BioWorld International Correspondent

LONDON Tests to predict which people are more likely to develop certain cancers and which people with cancer are likely to do well following treatment are likely to be available soon. Researchers in the UK already have shown that a small genetic difference in a key gene is more likely to be present in someone with malignant melanoma, and are preparing to publish a string of papers linking genetic differences with the risk of developing a range of cancers.

Ian Hutchinson, professor of immunology at the University of Manchester, and his collaborators have examined the genes encoding several growth factors for variations, known as polymorphisms, that affect how much growth factor someone manufactures. They published a paper in the Feb. 2, 2002, issue of The Lancet showing that people with malignant melanoma were more likely to have a particular polymorphism in the gene encoding epidermal growth factor (EGF) than controls who did not have malignant melanoma. They also have shown that the polymorphism in question is associated with higher production of EGF than other variants of the gene.

Hutchinson told BioWorld International, “Much work has already shown that expression of EGF receptors by cancer cells is very important in their growth, so if there is less EGF in the circulation or the EGF molecule can be prevented from binding to and activating its receptor, then you may be able to retard or eliminate the growth of the tumor.”

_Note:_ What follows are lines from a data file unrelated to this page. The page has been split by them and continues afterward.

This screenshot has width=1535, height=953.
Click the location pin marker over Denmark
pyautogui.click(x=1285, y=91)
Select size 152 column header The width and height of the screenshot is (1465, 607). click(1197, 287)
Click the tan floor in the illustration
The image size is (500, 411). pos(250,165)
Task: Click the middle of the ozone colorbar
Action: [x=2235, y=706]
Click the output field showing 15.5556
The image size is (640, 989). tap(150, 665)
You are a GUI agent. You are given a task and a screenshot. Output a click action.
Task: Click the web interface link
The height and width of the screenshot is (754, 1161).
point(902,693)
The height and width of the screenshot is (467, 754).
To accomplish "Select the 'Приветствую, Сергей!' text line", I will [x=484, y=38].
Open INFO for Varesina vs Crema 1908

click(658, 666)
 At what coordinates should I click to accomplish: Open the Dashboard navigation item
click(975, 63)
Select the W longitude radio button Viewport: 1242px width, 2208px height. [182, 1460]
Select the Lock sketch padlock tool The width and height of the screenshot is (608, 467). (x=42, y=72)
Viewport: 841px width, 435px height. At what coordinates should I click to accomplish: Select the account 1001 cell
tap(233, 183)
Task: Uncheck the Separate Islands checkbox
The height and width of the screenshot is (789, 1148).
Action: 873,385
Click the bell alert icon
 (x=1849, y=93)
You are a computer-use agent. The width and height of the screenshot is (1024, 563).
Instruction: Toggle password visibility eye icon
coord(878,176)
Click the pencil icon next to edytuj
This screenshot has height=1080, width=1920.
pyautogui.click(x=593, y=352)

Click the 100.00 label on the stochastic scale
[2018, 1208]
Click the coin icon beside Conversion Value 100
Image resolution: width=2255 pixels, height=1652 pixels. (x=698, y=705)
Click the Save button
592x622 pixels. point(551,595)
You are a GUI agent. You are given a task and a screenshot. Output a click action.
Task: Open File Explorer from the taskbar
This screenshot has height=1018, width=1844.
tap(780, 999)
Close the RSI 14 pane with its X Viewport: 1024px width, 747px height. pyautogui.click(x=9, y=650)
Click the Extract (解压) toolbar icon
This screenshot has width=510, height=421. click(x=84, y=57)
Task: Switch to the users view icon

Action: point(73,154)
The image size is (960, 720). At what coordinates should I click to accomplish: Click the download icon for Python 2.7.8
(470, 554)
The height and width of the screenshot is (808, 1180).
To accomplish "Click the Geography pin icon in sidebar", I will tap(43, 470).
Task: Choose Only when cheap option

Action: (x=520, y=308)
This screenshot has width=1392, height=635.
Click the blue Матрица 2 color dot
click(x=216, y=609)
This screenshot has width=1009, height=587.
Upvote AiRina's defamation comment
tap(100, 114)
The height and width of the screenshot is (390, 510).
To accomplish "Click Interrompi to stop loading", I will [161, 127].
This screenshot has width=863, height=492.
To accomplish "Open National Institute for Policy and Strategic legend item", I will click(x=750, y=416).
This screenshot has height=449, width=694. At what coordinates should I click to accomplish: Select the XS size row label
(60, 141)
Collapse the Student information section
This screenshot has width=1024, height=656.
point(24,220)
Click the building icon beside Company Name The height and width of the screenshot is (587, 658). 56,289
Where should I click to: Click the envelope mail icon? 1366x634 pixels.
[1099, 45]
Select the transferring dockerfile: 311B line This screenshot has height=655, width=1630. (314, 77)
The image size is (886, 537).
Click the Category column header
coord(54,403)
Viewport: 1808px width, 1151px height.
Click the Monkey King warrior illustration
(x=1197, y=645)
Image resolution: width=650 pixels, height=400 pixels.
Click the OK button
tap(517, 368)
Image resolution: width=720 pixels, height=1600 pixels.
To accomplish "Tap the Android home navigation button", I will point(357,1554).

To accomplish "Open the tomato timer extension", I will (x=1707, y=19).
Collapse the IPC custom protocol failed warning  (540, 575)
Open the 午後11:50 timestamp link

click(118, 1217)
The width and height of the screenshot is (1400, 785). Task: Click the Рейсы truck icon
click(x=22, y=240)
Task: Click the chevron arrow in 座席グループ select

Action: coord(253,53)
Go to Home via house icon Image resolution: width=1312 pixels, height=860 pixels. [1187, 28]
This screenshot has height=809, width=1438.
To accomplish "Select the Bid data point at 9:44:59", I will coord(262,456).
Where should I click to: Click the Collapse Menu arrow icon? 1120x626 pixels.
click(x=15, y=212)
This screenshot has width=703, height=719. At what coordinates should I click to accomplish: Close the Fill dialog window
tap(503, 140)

Several pharmaceutical companies are working on producing inhibitors of tyrosine kinases, the enzyme through which the EGF receptor signals. Hutchinson said pilot studies of an inhibitor specific to the tyrosine kinase used by the EGF receptor had shown that it could inhibit the growth of breast cancer. “The type of study we have done could help predict who is going to respond better to this kind of treatment, which will be very useful because these drugs are very expensive,” he said. “You would expect that people who are high producers of EGF have greater signaling through the EGF receptor and that you would be more likely to have an effect in these people by inhibiting this receptor.”

The team is looking for partners to help develop the work further. They already identified genotypes that are associated with high and low production of a range of different growth factors. As well as that reported in The Lancet, they have data on functional polymorphisms in the genes encoding vascular endothelial growth factor, insulin-like growth factor 1, transforming growth factor beta and others. They have looked for correlations with several different cancers, including breast, prostate, cervix and bladder.

“These data are at present unpublished,” Hutchinson said, “but in all these cancers we have found an association between the EGF genotype and either the risk of having the disease or how quickly the disease progresses. It appears that it does have an effect on the growth of solid tumors. Some of the other growth factors also play a role, but EGF is the most important one.”

In The Lancet paper, Hutchinson, together with colleagues at the University of Manchester and collaborators at Keele University and North Staffordshire Hospital, both in Stoke-on-Trent, and at Leicester Royal Infirmary in Leicester, report their discovery of a single nucleotide substitution, of guanine to adenine, at position -61 in the EGF gene.

They studied 135 white European patients with malignant melanoma and 99 healthy white European controls. People who had two copies of adenine at position -61 in the EGF gene (A/A) produced significantly less EGF than those who had two copies of guanine (G/G). Patients with malignant melanoma were significantly more likely to be G/G than controls. Those people who were G/G who had malignant melanoma also were more likely to have thick lesions, which correlate with poor prognosis.

Hutchinson predicted that determining patients’ genotypes for growth factors will help dictate their future treatment and follow-up. “For example,” he said, “after organ transplantation there is a 10-fold increase in susceptibility to cancer, including skin cancers. The genotyping work we have done allows us to distinguish between those who need to be examined within the two years after transplantation and those we needn’t bother to see for 10 years. So these differences can be quite clear cut.”

His next target is to write up all the papers relating to the other growth factors and other cancers on which the team has data.